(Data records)
··········
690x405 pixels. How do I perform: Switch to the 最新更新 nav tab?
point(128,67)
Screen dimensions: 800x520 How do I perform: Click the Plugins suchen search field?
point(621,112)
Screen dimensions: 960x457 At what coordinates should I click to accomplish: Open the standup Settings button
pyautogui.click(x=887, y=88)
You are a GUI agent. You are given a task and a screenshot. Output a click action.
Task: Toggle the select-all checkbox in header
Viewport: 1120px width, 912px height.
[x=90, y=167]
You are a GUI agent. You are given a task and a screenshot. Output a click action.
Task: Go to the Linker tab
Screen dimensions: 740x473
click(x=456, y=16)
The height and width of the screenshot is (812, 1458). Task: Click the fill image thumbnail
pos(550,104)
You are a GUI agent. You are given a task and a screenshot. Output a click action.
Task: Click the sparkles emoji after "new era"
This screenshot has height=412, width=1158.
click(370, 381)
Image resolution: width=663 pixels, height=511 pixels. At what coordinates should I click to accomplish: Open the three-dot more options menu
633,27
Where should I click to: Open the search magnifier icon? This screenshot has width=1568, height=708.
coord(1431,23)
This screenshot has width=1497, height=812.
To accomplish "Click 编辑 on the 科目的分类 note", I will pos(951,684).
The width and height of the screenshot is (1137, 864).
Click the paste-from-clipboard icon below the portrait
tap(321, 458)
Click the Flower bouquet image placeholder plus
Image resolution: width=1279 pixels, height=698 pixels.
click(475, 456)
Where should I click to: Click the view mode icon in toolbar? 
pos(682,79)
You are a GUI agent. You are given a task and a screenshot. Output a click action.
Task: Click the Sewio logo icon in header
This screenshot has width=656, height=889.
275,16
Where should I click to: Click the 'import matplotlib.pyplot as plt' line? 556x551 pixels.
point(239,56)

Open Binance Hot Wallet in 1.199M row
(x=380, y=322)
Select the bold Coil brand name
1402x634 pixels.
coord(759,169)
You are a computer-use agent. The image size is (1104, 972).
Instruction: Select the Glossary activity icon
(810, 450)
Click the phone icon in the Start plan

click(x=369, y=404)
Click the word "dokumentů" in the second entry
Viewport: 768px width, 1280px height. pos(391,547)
··········
(Action item) Using the data above, count the lines that hold the string "header". Report the number and nothing else.

(Exercise output) 2